Pullum mentions some other examples where a Duke of York gambit might even seem part of the obviously preferable analysis. In Nootka, according to Campbell (1973), there is a phonological rule of assimilation that turns /k/ into /kʷ/ immediately after /o/, and there is another phonological rule of word-final delabialization that turns /kʷ/ into /k/ in word-final position. And, in word-final position, the sequence /-ok/ appears and the sequence /-okʷ/ does not appear. If the word-final delabialization rule applies before the assimilation rule, then we would expect instead to find the sequence /-okʷ/ to the exclusion of /-ok/ in word-final position. The only possible analysis, if the rules are to be ordered, is to have assimilation before word-final delabialization: but this means that word-final /-ok/ undergoes the Duke of York derivation /-ok/ → /-okʷ/ → /-ok/. And the use of a model with ordered rules is not essential here, because a Duke of York derivation is obtained even in a very natural model with unordered rules: if we say that rules apply at any point that they can apply but they only apply at most once, then we again have that word-final /-ok/ is susceptible to the assimilation rule (but not the delabialization rule), so /-ok/ becomes /-okʷ/, but then /-okʷ/ is susceptible to the delabialization rule (but not the assimilation rule), so /-okʷ/ becomes /-ok/. One could propose that the assimilation rule is restricted in its application to the non-word-final environment. But this is peculiar: why should a progressive assimilation rule pay any heed to whether there is a word boundary after the assimilating segment? Any way of accounting for such a restriction could easily involve making complicated assumptions which would make the Duke of York gambit analysis preferable by Ockham’s Razor.

> [AVAILABLE DATA]
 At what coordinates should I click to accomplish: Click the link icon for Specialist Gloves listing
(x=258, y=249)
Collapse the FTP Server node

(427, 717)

> [DESCRIPTION OF THE TASK] Translate this sentence from the Nootka phonology passage above into Spanish: "But this is peculiar: why should a progressive assimilation rule pay any heed to whether there is a word boundary after the assimilating segment?"

> [ANSWER BELOW] Pero esto es peculiar: ¿por qué habría de tener en cuenta una regla de asimilación progresiva si hay un límite de palabra después del segmento que se asimila?